Como já vimos no texto anterior, o draft hoje é um evento pomposo (quase tanto quanto a entrega dos Oscars, como tapete vermelho e o escambau) transmitido ao vivo para o país inteiro (e para alguns lugares do mundo), bem diferente de sua primeira versão de 1936, realizado a portas fechadas e sem cobertura alguma da imprensa da época.

            E bem diferente de outros momentos históricos, as estratégias de negociações evoluíram a ponto de transformar o draft em um jogo paralelo, a verdadeira estrela da offseason, onde os acertos e erros são escrutinizados à exaustão pela mídia especializada e pelos palpiteiros em geral.

O PROCESSO DE AVALIAÇÃO DOS JOGADORES UNIVERSITÁRIOS

            Inicialmente, já vale ressaltar que o processo de avaliação de jogadores não é uma ciência exata. Apesar da informação coletada sobre os jogadores constituir, basicamente de critérios objetivos, a seleção final envolve critérios irracionais, como instinto, intuição e gostos pessoais dos gerentes-gerais e técnicos.

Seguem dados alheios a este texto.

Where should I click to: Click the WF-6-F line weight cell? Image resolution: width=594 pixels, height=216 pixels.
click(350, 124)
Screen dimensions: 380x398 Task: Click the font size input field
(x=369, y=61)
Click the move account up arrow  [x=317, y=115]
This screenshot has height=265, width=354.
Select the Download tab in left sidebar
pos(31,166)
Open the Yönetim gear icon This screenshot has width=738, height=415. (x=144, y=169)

Para ser elegível para o draft, o jogador de futebol americano universitário tem que ter concluído o ensino médio (high school) há pelo menos três anos, e se inscrever para o draft antes do início da temporada seguinte.            

Há em torno de 600 jogadores de futebol americano universitário inscritos para o draft de 2023, mas somente 259 serão escolhidos pelos times profissionais. Os que sobrarem tornam-se, automaticamente, free agents, e ficam, portanto, livres para negociar com qualquer time da NFL.

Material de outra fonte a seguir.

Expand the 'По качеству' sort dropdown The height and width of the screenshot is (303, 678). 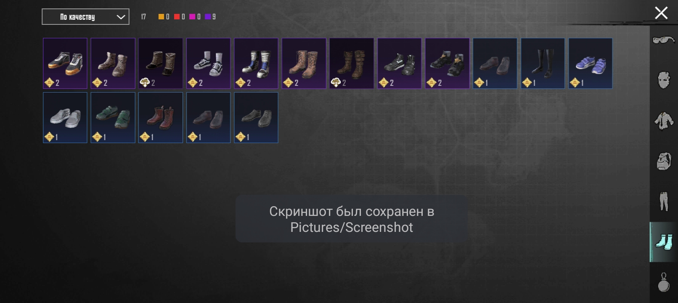click(85, 17)
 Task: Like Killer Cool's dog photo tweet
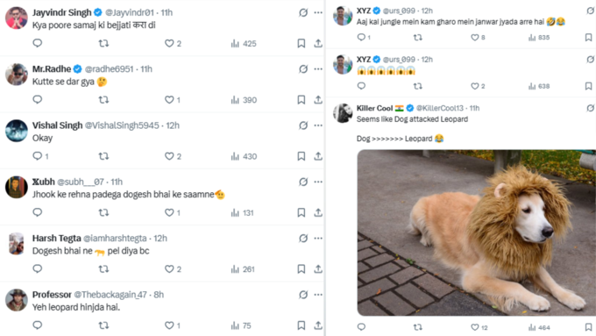[x=479, y=327]
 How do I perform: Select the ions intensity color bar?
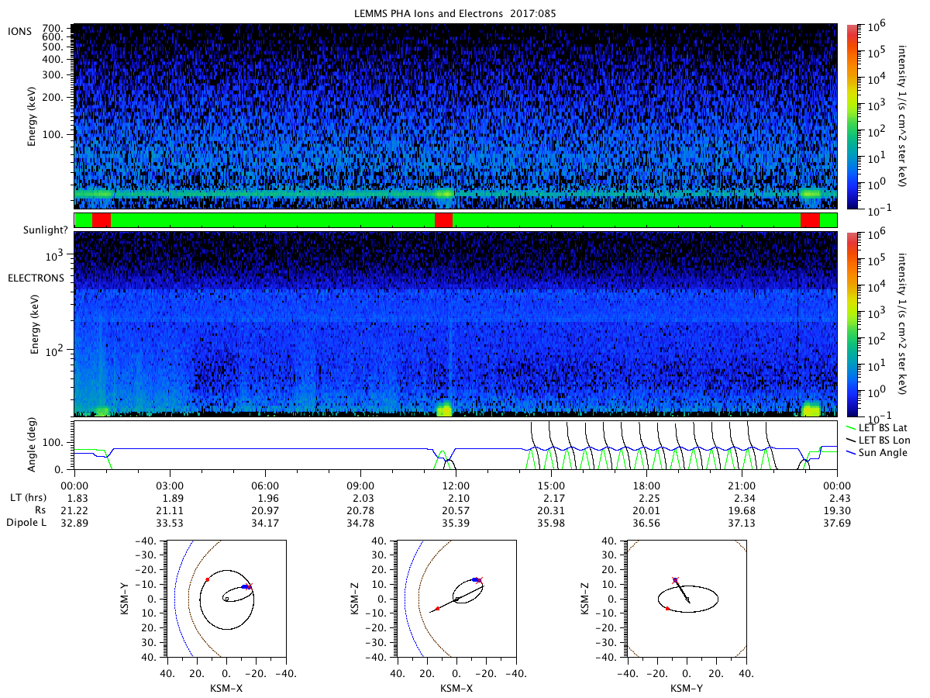[x=853, y=116]
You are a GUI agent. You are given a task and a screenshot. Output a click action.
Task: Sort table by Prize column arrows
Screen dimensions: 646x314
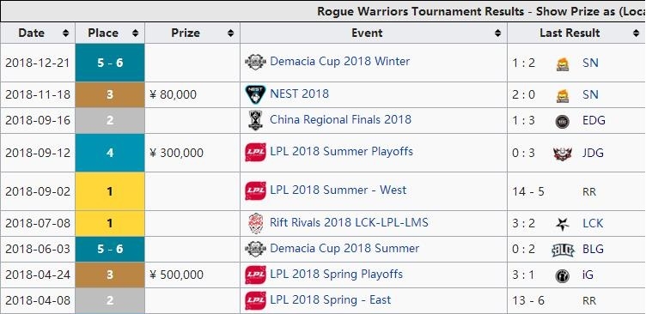(x=230, y=33)
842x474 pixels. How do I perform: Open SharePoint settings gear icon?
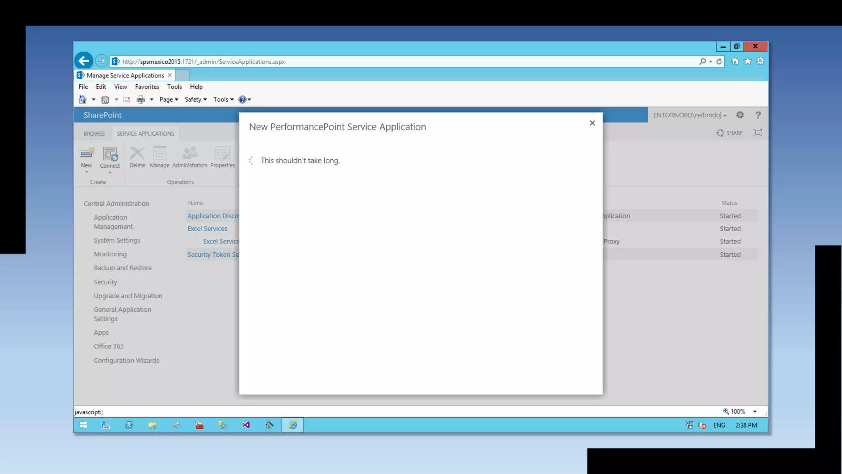tap(740, 115)
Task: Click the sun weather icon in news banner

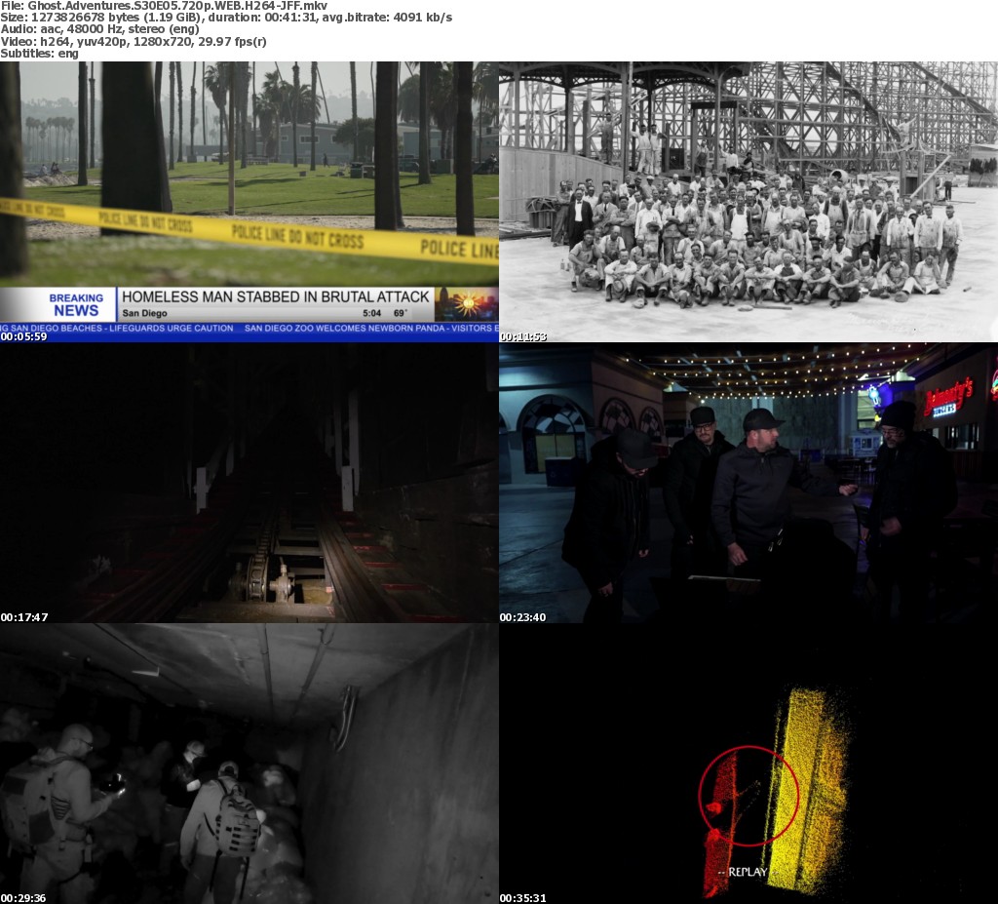Action: click(465, 304)
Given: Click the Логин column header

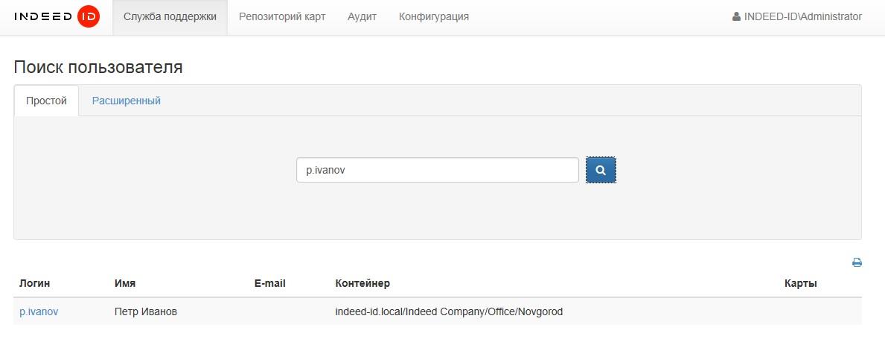Looking at the screenshot, I should coord(35,283).
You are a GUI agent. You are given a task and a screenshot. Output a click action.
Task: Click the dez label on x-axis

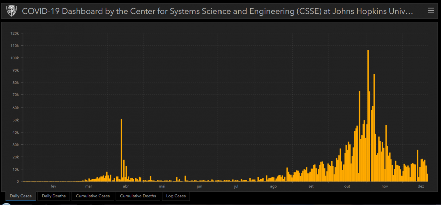[x=421, y=187]
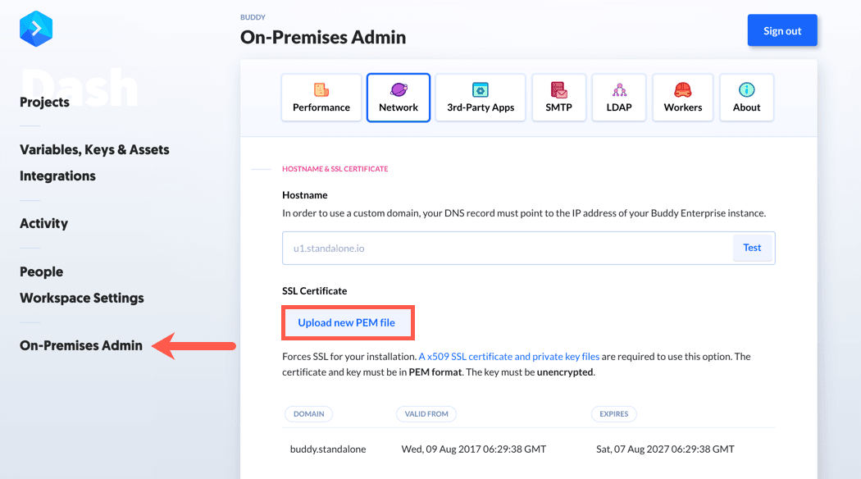
Task: Select On-Premises Admin in the sidebar
Action: click(x=80, y=345)
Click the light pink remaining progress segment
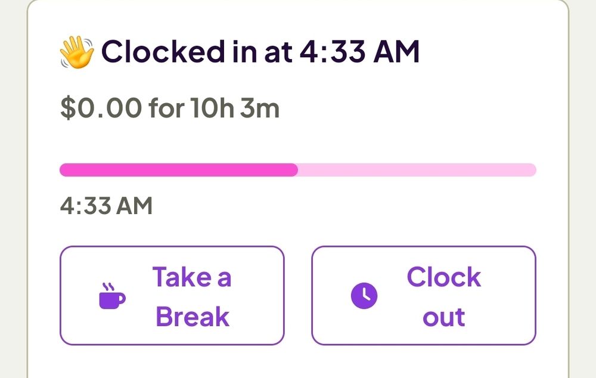This screenshot has width=596, height=378. click(417, 170)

Pode-se pensar que é o fim da linha para um jogador não recrutado num draft, mas há grandes histórias de sucesso, como, por exemplo, Kurt Warner, ex-quarterback do St. Louis Rams e do Arizona Cardinals, campeão do Super Bowl na temporada 1999/2000, dentre outros como Warren Moon, Tony Romo, Wes Walker, e por aí vai.            

Todo time da NFL tem um departamento enorme de pessoas dedicadas a avaliar jogadores universitários. São os scouts, cuja tradução literal é “escoteiros”, mas evidentemente essas pessoas não passam o dia esfregando gravetos para acender fogueiras, ou vendendo biscoitos ruins de porta em porta. Os scouts profissionais correspondem, mais ou menos, aos “olheiros” do futebol da bola redonda, e têm um trabalho insano, considerando o número de jogadores universitários que participam de uma temporada. Numa conta mais ou menos aproximada, se considerarmos que cada time universitário tem cerca de 100 jogadores, e com mais de 100 times só na Divisão I, chega-se ao número aproximado de 10.000 jogadores que, teoricamente, podem ser avaliados por temporada.

Obviamente, avaliar todos esses jogadores é humanamente impossível, e os scouts têm que criar um sistema para possibilitar seu trabalho, o qual variam bastante de time para time. Por exemplo, Greg Gabriel, um ex-diretor de college scouting dos Chicago Bears, dividia o país em seis regiões, e em cada região, identificava em torno de quinze escolas principais (ou “times grandes” numa comparação tosca com o futebol da bola redonda). O grosso dos jogadores avaliados vinham dessas escolas.

            Assim, os scouts dos Bears sob a direção de Gabriel tinham que visitar estas cerca de noventa escolas ao menos três vezes por ano. Era de responsabilidade dos scouts saber rigorosamente tudo sobre os jogadores desses “times grandes”, desde o talento até traços de caráter, tanto ligados diretamente ao esporte como pessoais. Gabriel, como muitos outros executivos da NFL, tem a firme convicção que caráter é condição sine qua non para ser bem-sucedido na NFL. Muitos jogadores falham porque não têm o que os avaliadores chamam de “caráter futebolístico”, que pode ser resumido grosseiramente como o amor e o respeito que o jogador tem pelo esporte, e quanto ele estaria disposto a se sacrificar por ele.            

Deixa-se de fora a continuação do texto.